Russian-born trade unionist and Bundist activist (1875–1966)


Summary

Russian-born trade unionist and Bundist activist (1875–1966)

Sara Szweber (; born Pesl Katelianska) (born circa 1875 in Brest Litovsk, died 1966 in New York City) was one of the leaders of the Bund and a trade unionist in Russia, Poland, and later in the United States. She was one of the few women that held leadership positions in the Jewish socialist and trade union movements of the late 19th and early 20th century.

Sara came from a family that was initially prosperous but became impoverished while she was young. Her parents died during her childhood and she was raised by her aunt. She worked as a dressmaker in a tailor shop which she helped to organize into a union shop. The workshop she organized, where all workers were paid the same wage and worked the same hours, was used as an example of a democratic workplace by the Russian writer Nikolay Chernyshevsky in his novel What Is to Be Done?.

In 1900, Szweber joined the Jewish Labour Bund (The Bund) and became active in its educational activities and meetings. As a result, she was arrested by the Tsarist authorities in 1903. and went on a hunger strike. Possibly because of the hunger strike, she contracted tuberculosis and was therefore released on bail. She took that opportunity to escape to Galicia where she later met her future husband, Elijahu Szweber, an activist who promoted the use of Yiddish. They lived there until the break out of World War I.

In 1918, Sara moved to Warsaw where she worked as a trade union official in the local garment worker's union. Later, together with the Bundist Victor Alter she headed a one hundred thousand strong labor union which joined Polish and Jewish workers, the Landrat. According to Szweber, the activities of the Landrat were hampered by splits within the party which were being organized by Communist party members in the 1920s and '30s. While in Warsaw Szweber became one of the members of Bund's Central Committee. In 1938 she was elected to the Warsaw City Council, together with sixteen other Bund members.
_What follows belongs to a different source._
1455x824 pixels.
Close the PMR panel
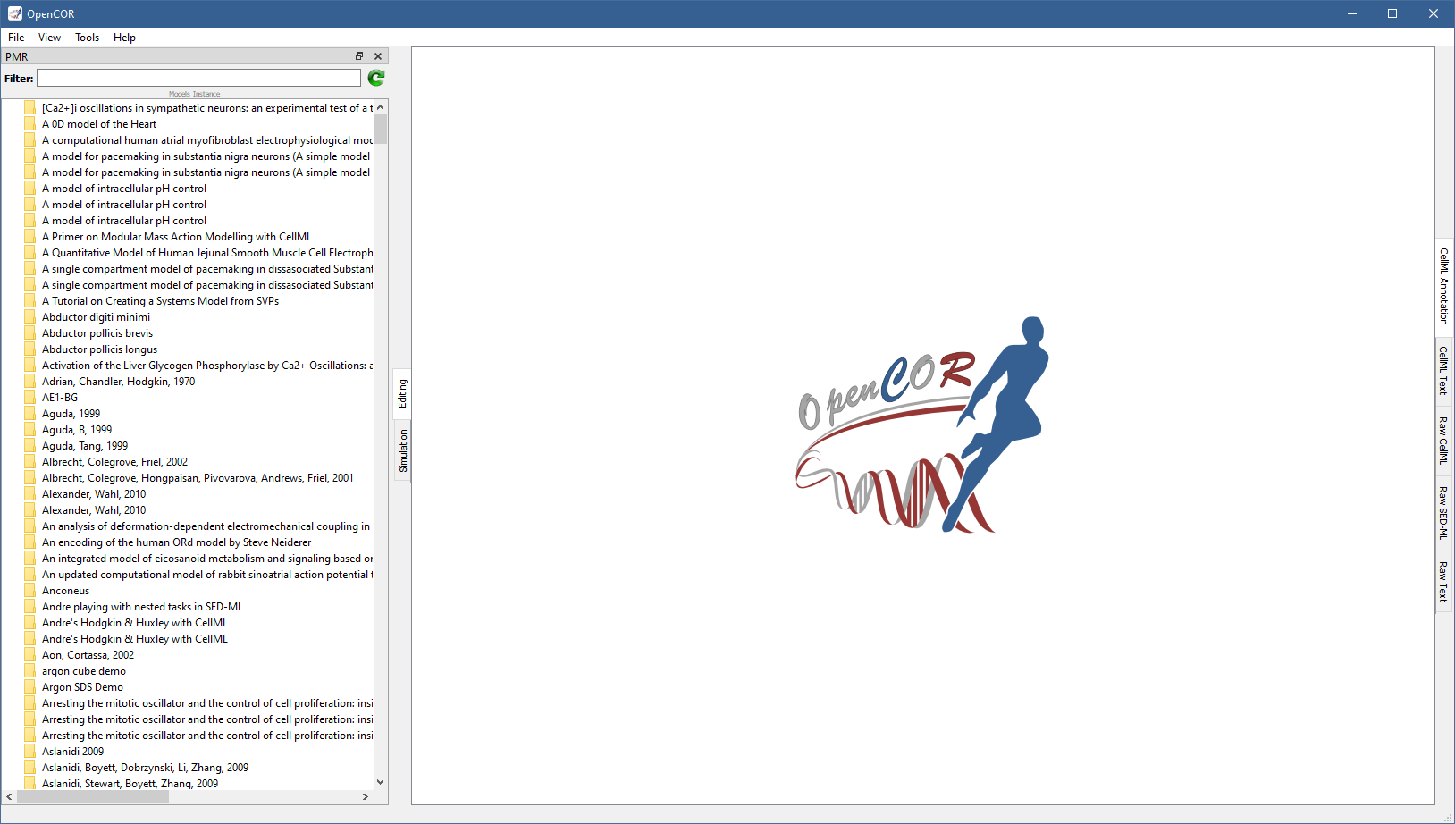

After the Nazi invasion of Poland, Szweber initially escaped to the east, making her way back to her home town of Brest (which had been occupied by the Soviet Union). However, because she was a notable member of the Bund she was in danger of arrest by the NKVD. She managed to escape the Soviets via Vilna, eventually making her way to the United States.
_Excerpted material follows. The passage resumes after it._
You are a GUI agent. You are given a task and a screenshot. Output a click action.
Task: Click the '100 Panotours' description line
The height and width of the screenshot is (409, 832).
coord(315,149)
In New York she once again worked as a dressmaker and remained active in the Bund émigré community. At the age of 90, she took part in Bund's fourth World Congress.

References

References

  1. Jack Lester Jacobs, ''Bundist Counterculture in Interwar Poland'', Syracuse University Press, 2009, pg. 88 [https://books.google.com/books?id=r9ZZta3xCvoC&dq=Sara+Szweber&pg=PA88].
  2. Gertrud Pickhan, "Sara Szweber" in ''Jewish Women: A Comprehensive Historical Encyclopedia'' [http://jwa.org/encyclopedia/article/szweber-sara].
  3. After her release, during the [[1905 Russian Revolution
  4. Henryk Piasecki, ''Sekcja Żydowska PPSD i Żydowska Partia Socjalno-Demokratyczna, 1892-1919/20'', Zakład Narodowy im. Ossolińskich, 1982, pg. 226 [https://books.google.com/books?id=RKFtAAAAMAAJ&q=Szweber].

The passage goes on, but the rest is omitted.